WHAT THE EXERCISE ASKS:
Reproduce the lines starting at the one containing "[Toggle navigation] (38, 137)" and ending at the last line of the records, requests included, with each click coordinate multiplied by 0.4 and rounded to the nearest whole number, halves going up. Give only those lines and leave out the pictures.
*-*-*
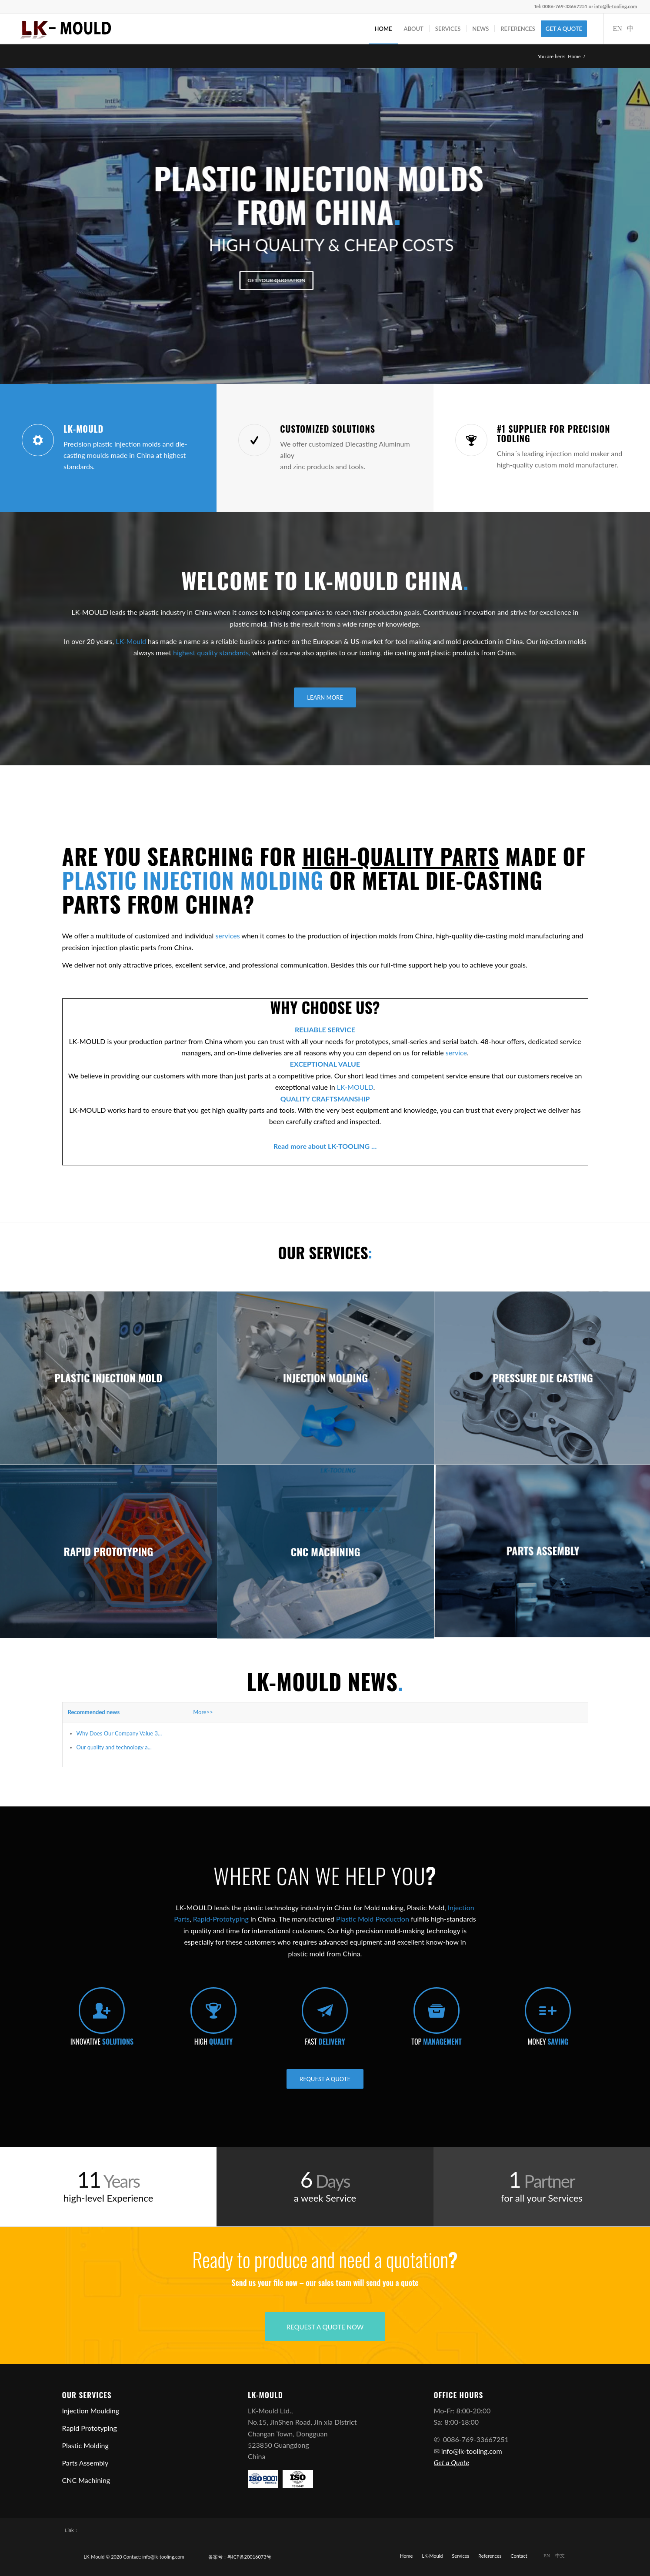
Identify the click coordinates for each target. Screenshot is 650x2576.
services (227, 935)
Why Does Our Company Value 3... (119, 1733)
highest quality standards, (211, 652)
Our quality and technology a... (114, 1747)
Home (574, 56)
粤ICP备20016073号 (249, 2556)
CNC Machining (86, 2480)
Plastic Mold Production (372, 1919)
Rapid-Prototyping (221, 1919)
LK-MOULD (355, 1087)
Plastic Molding (85, 2445)
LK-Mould (131, 641)
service (456, 1052)
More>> (203, 1711)
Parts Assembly (85, 2463)
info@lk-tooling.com (471, 2451)
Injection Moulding (91, 2410)
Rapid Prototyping (89, 2428)
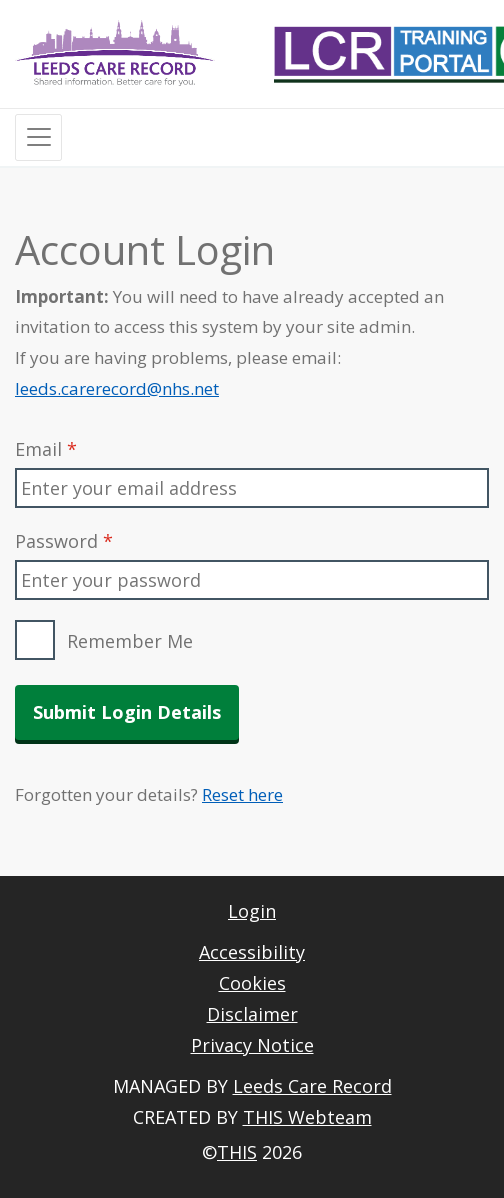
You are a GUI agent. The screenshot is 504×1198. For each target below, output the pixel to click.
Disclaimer (252, 1014)
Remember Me (130, 641)
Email (46, 449)
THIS (237, 1152)
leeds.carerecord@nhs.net (117, 388)
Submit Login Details (127, 712)
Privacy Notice (252, 1045)
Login (252, 911)
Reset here (242, 794)
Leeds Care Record (312, 1086)
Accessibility (252, 952)
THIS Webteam (307, 1117)
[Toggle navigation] (38, 137)
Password (64, 541)
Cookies (252, 983)
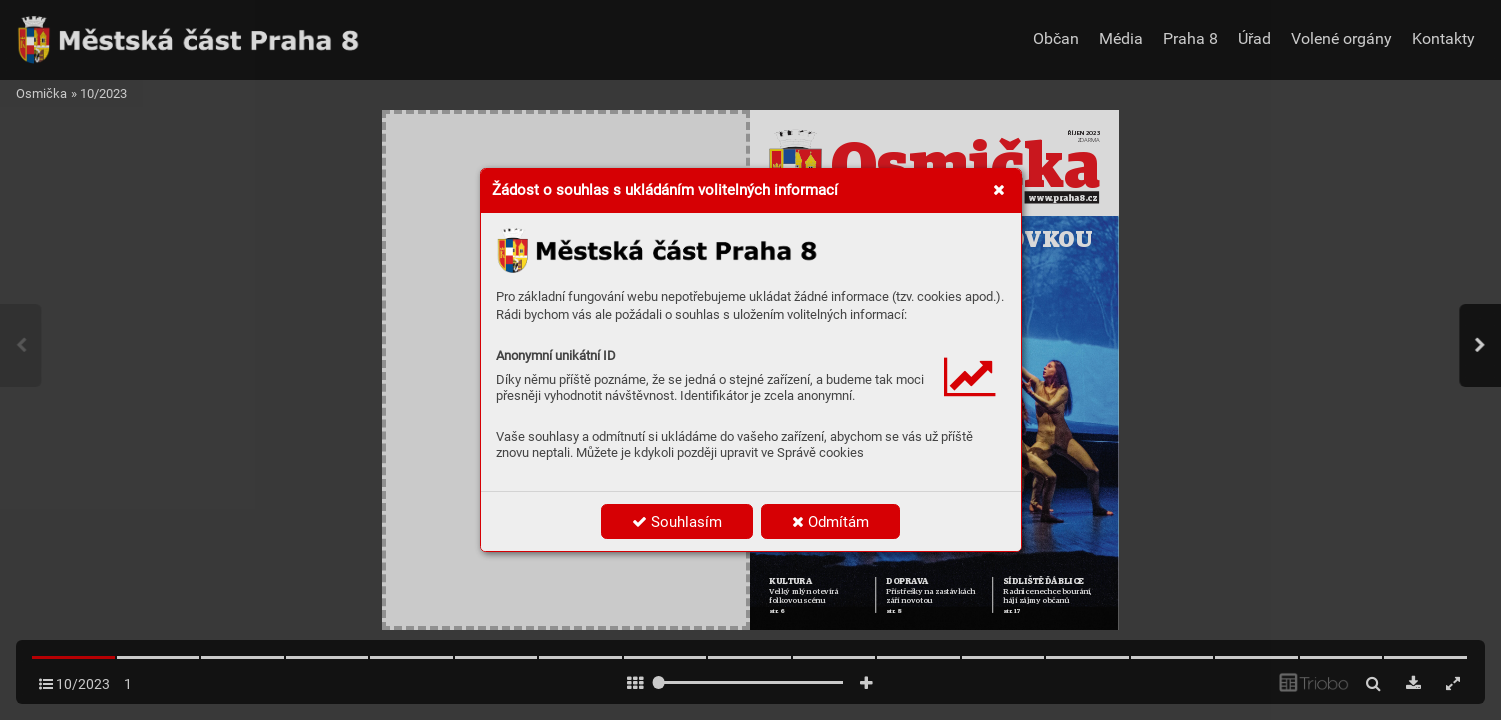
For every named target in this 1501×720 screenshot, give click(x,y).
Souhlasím (677, 522)
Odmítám (830, 522)
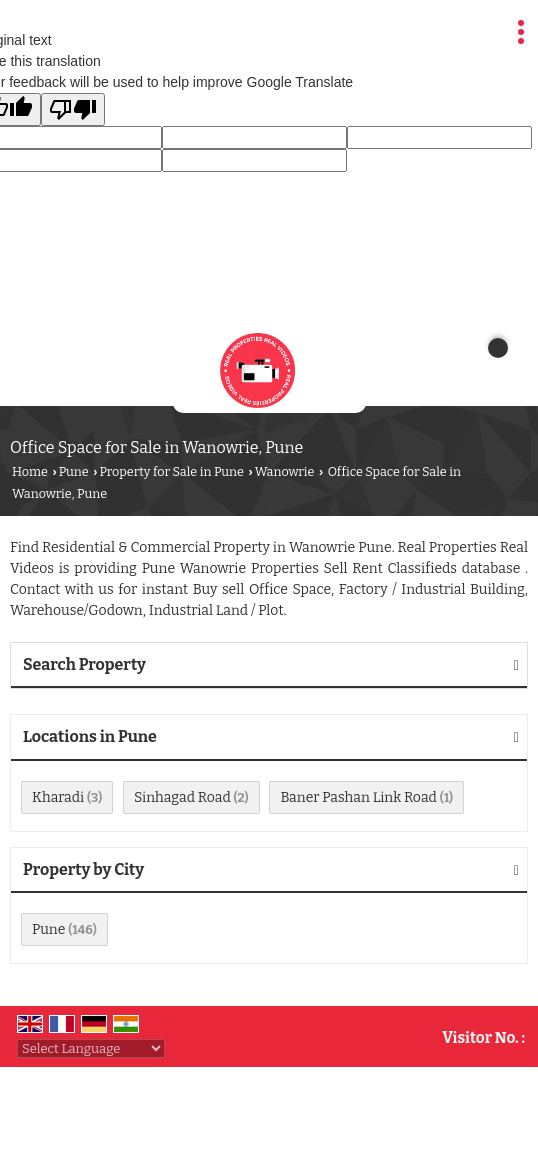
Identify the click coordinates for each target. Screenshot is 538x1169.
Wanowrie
*-*-*
FULL SOLUTION:
[Toggle navigation] (15, 55)
Password (26, 216)
Cookies (101, 393)
For every named target in this 1501×720 screenshot, give click(x,y).
Souhlasím (271, 209)
Odmítám (332, 209)
Identify the click coordinates for each target. Screenshot is 538x1169.
Wanowrie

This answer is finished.